Demnach gilt weiterhin: Polypeptide hat im ersten Halbjahr 2026 den Umsatz um knapp 42 Prozent auf 236,6 Millionen Euro gesteigert. Das EBITDA erhöhte sich auf 49,1 Millionen Euro nach 4,4 Millionen im Vorjahreszeitraum, womit die EBITDA-Marge auf 20,7 von 2,7 Prozent stieg.
Der Reingewinn belief sich auf 9,1 Millionen Euro nach einem Verlust von 26,5 Millionen Euro im ersten Halbjahr 2025. Treiber waren vor allem die um 73 Prozent höheren Erlöse mit Therapien für Stoffwechselkrankheiten sowie die hohe Auslastung einer neuen Grossanlage in Braine-l'Alleud.
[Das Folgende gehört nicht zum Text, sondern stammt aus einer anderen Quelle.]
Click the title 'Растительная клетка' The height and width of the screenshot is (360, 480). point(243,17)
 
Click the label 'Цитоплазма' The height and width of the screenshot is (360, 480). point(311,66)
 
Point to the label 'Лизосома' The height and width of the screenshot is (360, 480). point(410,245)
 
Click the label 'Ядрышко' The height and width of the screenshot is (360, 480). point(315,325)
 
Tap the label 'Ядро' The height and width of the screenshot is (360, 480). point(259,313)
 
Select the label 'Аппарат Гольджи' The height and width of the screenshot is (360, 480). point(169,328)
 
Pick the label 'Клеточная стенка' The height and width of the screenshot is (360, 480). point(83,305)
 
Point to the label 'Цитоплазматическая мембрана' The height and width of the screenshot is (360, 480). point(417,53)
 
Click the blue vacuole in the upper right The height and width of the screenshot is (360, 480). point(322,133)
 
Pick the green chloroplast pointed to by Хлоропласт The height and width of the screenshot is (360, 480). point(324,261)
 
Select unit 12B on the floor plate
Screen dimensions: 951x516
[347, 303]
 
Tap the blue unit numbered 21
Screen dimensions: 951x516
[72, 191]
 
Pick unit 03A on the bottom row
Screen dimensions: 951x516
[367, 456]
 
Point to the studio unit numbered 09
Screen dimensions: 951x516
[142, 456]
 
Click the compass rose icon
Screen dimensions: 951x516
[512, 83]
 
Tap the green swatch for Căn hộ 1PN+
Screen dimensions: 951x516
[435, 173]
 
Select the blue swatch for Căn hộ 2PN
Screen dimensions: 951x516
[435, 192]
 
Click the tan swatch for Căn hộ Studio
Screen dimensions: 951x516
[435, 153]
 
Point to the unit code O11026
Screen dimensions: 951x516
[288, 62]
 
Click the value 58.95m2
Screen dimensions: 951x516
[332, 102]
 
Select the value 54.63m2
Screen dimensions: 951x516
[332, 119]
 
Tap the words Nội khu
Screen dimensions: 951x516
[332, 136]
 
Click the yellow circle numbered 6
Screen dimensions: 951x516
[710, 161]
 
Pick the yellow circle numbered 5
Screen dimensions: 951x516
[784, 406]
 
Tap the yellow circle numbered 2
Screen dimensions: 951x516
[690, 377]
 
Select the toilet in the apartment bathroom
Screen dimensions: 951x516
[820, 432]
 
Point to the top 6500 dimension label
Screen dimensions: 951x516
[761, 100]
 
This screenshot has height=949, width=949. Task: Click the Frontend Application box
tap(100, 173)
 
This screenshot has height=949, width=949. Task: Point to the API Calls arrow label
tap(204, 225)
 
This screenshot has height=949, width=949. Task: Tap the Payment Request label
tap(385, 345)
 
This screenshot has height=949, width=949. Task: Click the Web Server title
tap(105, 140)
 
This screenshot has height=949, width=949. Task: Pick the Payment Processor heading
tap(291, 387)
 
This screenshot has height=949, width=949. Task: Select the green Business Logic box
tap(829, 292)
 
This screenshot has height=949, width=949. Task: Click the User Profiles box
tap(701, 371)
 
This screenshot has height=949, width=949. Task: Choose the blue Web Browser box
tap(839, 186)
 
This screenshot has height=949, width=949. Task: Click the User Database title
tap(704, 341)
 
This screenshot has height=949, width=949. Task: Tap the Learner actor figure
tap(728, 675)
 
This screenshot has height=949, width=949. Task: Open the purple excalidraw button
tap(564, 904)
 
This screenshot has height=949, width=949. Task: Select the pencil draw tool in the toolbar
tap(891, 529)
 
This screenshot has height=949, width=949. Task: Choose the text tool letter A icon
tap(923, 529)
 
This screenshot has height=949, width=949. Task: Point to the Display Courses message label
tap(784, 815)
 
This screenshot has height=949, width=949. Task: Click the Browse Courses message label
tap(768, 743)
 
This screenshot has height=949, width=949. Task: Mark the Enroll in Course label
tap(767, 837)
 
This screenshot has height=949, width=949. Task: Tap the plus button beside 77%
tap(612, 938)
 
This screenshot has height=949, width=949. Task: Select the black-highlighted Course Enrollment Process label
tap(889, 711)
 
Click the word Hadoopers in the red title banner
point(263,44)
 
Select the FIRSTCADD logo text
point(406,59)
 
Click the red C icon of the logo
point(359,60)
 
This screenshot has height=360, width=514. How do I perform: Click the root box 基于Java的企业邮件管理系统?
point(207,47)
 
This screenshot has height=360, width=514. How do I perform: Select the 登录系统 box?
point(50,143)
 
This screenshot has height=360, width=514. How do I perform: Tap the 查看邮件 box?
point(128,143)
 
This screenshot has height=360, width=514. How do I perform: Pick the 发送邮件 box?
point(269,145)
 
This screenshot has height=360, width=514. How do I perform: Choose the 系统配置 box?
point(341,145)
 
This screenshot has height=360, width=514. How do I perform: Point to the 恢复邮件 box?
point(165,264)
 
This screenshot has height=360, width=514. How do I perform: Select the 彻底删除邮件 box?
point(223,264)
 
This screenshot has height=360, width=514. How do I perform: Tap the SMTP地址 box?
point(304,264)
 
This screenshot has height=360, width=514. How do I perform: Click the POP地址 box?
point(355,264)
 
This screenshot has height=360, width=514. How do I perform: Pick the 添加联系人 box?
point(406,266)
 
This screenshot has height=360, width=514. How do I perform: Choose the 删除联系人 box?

Für 2026 erwartet die Peptidherstellerin nun ein Umsatzwachstum von 25 bis 30 Prozent gegenüber 2025 zu konstanten Wechselkursen. Bisher war das Unternehmen von 20 bis 25 Prozent ausgegangen. Die EBITDA-Marge soll im Gesamtjahr im hohen Zehnerprozentbereich liegen, während die Investitionen unverändert 15 bis 20 Prozent des Umsatzes erreichen sollen.
Zur Erinnerung: Samsung Biologics offeriert 44,31 Franken in bar je Polypeptide-Aktie. Der Verwaltungsrat empfiehlt, das Angebot der Südkoreaner anzunehmen. Die Angebotsunterlagen sollen früheren Angaben zufolge bis spätestens 31. August veröffentlicht werden, der Abschluss ist gegen Ende 2026 geplant.
Der Grossaktionär Draupnir Holding, er hält fast 56 Prozent der Polypeptide Anteile, hat bereits zugesagt, seine Aktien anzudienen. Die von Samsung Biologics genannte Mindestannahmequote liegt bei 66 Prozent.